Japanese musician, photographer (born 1970)

Hanayo (花代), born Hanayo Nakajima (中島 花代, Nakajima Hanayo), is a Japanese musician, photographer and artist known for her playful and subversive artwork that is often rooted in Japanese culture. Hanayo currently lives and works in Japan.

== Career ==
In 1989 she began to train as a geisha in Tokyo. She later published an account of the experience in her first book, Oshakuchan No. 1. After studying for a short time at the Sorbonne, she formed the band Muscats in 1992 with Japanese noise musicians Masami Akita (Merzbow) and Masaya Nakahara (Violent Onsen Geisha). Later that year Hanayo was featured on the cover of The Face magazine's December issue in full geisha attire. In 1993 she modeled for a Jean Paul Gaultier advertising campaign.

In 1995 Hanayo retired from her geisha work and moved to London, where she married a German man and gave birth to her daughter Tenko. In 1997 she met German director and performance artist Christoph Schlingensief. She moved to Berlin and worked with him on several projects, such as portraying Yoko Ono in the performance Mein Filz, mein Fett, mein Hase (English: My Felt, My Fat, My Hare) at documenta X in Kassel, taking part in Schlingensief's performance Passion Impossible at the Deutsches Schauspielhaus in Hamburg, and playing a role in Die letzten Tage der Rosa Luxemburg (English: The Last Days of Rosa Luxemburg) at the Berliner Ensemble. In 2000 Hanayo starred in Shane O'Sullivan's film Second Generation.

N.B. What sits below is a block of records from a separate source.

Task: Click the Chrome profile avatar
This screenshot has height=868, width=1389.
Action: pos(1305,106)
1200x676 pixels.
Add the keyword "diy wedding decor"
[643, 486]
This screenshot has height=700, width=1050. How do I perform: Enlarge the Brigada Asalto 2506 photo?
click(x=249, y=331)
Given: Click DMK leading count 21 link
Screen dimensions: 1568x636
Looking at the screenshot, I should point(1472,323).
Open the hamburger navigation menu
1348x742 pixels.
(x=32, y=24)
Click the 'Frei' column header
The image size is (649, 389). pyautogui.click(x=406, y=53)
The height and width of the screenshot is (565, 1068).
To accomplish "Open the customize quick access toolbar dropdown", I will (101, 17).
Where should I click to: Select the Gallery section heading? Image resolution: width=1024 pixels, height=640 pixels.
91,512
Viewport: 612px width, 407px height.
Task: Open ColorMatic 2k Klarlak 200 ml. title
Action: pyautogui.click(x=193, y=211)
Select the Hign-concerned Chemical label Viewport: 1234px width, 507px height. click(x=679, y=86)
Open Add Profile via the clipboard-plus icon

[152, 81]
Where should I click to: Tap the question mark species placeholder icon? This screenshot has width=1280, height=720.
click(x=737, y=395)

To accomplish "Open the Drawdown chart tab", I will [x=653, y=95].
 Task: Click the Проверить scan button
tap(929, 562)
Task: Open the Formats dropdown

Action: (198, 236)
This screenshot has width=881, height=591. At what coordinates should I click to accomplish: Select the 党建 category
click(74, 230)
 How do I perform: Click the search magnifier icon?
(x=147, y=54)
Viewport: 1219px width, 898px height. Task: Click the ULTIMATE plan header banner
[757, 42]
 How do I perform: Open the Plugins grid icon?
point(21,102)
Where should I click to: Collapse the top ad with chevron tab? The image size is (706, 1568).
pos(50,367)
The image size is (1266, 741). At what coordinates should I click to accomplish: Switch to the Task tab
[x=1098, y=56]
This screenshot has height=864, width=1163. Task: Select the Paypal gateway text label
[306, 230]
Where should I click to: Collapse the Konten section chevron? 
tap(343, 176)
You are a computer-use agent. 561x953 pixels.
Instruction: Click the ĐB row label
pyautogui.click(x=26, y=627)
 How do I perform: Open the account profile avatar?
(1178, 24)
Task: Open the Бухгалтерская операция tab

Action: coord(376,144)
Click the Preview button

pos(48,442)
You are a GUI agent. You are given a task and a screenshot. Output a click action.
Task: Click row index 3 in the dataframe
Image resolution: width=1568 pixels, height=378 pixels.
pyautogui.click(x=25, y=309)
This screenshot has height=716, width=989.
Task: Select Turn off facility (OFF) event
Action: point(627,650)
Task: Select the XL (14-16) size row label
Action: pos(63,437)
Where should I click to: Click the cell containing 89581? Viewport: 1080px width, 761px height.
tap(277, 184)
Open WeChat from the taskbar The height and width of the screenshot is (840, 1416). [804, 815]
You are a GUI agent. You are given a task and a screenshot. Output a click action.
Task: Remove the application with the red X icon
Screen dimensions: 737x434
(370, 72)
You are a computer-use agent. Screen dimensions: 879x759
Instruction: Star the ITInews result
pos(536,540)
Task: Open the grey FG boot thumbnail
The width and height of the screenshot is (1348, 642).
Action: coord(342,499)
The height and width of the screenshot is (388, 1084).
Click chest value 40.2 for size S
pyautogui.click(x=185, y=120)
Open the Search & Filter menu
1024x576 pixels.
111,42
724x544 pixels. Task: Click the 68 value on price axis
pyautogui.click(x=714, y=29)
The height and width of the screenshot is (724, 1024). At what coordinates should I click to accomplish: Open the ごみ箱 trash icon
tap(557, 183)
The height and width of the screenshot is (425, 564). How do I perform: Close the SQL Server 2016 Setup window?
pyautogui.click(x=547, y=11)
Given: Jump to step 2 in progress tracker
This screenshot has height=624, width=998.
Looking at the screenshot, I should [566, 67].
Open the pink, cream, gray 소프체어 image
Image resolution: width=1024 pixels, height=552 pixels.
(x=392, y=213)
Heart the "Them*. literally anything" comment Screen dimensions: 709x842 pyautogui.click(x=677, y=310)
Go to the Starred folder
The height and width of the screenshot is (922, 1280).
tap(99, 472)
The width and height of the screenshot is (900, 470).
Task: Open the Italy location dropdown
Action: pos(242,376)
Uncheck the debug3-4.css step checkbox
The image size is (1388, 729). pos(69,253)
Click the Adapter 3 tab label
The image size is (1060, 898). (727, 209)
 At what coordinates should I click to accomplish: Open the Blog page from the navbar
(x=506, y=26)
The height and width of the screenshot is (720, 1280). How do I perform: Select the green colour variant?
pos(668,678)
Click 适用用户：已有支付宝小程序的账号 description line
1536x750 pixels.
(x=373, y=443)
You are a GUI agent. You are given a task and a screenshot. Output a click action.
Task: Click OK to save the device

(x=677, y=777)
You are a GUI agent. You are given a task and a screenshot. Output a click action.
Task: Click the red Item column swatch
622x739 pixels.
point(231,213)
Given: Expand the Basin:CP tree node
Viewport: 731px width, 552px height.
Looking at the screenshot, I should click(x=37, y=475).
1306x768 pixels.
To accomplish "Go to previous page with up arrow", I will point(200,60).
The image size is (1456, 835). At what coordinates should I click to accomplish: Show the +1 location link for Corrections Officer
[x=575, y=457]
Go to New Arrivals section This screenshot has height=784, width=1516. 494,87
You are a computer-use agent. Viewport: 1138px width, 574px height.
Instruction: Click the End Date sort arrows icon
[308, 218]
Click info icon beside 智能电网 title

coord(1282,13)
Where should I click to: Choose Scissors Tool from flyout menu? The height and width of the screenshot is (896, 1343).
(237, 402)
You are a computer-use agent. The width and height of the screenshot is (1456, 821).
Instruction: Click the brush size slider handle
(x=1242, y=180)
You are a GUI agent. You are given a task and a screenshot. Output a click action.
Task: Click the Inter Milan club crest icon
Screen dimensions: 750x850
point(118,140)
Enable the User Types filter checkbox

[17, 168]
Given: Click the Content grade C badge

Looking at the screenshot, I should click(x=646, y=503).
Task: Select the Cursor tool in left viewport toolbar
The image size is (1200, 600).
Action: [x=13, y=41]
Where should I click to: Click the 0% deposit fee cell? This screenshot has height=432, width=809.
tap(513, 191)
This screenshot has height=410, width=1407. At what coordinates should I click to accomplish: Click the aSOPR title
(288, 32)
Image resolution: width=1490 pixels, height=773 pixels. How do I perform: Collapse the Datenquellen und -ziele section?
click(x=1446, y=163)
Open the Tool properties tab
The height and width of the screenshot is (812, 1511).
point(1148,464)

Hanayo's single Joe le taxi has been featured on many compilations, including 2 Many DJs with Soulwax. She has performed with musicians and bands such as Violent Onsen Geisha, Red Crayola, Vapid Dolly, The Black Dog, Jun Miyake, Merzbow, Woodman, Kai Althoff, Terre Thaemlitz, The Panacea, Pain Cake (with Locust Fudge), and Ponpons. She started working with Berlin-based art band Wooden Veil in 2007.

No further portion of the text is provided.